Analysis of the 2015 UK general election by the Electoral Reform Society — an independent campaigning organisation — showed that 331 of 650 MPs were elected with under 50% of the vote in their constituency, and 191 with less than 30% of the vote.

Read more: Election ‘most disproportionate in history’ say campaigners (BBC News, 1 Jun 2015)

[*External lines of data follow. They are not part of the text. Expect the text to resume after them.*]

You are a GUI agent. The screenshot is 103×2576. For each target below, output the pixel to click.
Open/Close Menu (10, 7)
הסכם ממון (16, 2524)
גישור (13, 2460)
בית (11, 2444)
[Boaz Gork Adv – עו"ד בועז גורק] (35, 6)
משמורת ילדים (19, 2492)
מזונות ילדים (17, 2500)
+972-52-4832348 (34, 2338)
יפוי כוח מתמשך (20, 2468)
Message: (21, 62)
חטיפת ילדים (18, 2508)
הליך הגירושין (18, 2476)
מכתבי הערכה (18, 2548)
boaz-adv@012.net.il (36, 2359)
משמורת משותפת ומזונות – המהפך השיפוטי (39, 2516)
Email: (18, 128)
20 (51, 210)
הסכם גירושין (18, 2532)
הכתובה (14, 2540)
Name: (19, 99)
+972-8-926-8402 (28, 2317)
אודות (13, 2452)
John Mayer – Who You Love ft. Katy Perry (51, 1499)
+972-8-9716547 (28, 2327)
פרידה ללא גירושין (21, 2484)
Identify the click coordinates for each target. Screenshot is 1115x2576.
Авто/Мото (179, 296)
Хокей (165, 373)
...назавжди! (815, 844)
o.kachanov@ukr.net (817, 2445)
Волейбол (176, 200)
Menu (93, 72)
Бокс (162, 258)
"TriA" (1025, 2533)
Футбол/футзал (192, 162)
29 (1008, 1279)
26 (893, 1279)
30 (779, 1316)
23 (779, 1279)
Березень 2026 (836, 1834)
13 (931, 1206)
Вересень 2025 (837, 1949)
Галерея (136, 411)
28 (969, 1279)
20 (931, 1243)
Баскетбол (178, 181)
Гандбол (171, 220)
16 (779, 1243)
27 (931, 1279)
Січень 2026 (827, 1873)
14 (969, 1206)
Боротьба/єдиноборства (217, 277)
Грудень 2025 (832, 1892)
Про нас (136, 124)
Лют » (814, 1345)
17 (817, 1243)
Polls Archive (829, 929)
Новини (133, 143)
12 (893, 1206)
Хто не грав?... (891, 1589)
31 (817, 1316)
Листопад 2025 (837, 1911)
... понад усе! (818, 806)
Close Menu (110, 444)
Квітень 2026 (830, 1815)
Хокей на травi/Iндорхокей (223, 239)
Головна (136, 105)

Some of the problems in our electoral system

‘Safe seats’

Constituencies that always vote for the same party are described as ‘safe seats’. Some people don’t even bother to vote in a safe seat because they feel their vote will make no difference. In addition, opposing parties might put little effort in to campaigning in those constituencies if they are considered ‘unwinnable’.

Marginal seats

Marginal seats — where the vote could swing from one party to another in a close contest — are where parties spend a disproportionate of their time campaigning. These are the seats that may tip the balance in favour of them winning the election. This also means the attention given to voters is very unevenly (and one might argue unfairly) divided during an election: marginal seats get the lions share of attention while other regions are neglected.

Tactical voting

Tactical voting is another symptom of a broken voting system. Let’s say you live in a Conservative constituency and your preferred party, Labour, have no chance of winning in that constituency. However, another party — the Lib Dems — may just be able to defeat the Conservatives. So even though the Lib Dems aren’t your preferred choice, you decide to vote for them because it would be the best way of defeating the Conservatives. Put another way, you don’t vote for the candidate you prefer; you vote against the candidate you dislike the most.